William Pierson, the prisoner, was indicted in Livingston county for murder, in causing the death by poison of Leaman B. Withey, in February, 1877.He was tried at the Oyer and Terminer of that county in February, 1878, and was convicted and sentenced to be hung. His conviction was affirmed at the General Term of the Supreme Court. He has now brought his case into this court by writ of error, and seeks to have his conviction reversed for several errors which have been ably presented for our consideration by his counsel.

The first ground of error alleged has reference to the selection of the jury.
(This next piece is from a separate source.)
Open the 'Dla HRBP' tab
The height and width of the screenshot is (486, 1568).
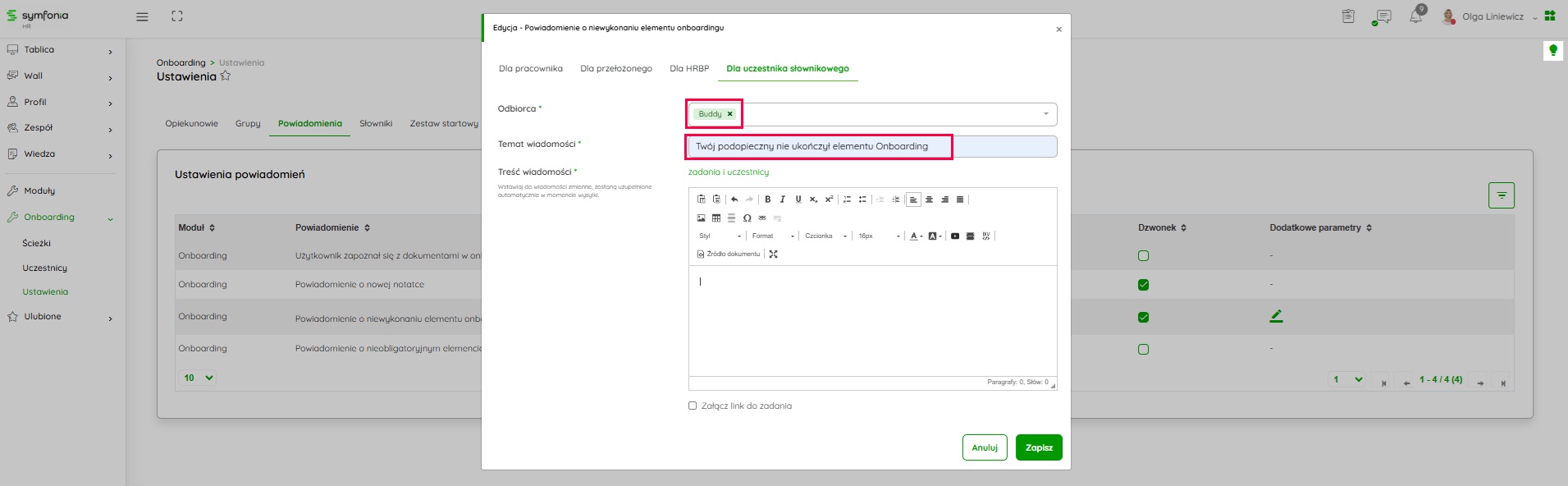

At the time of the trial of this case the Code required the county clerk to keep three jury boxes: (Code, § § 1038, 1050, 1052.) One was to contain, upon ballots deposited therein, the names of all the jurors returned from the various towns in the county by the town officers; another was to contain the names of all jurors who had attended a term of court and served; and a third box was to contain the names of all the jurors, upon duplicate ballots returned by the town officers of the town in which the courts were appointed to be held.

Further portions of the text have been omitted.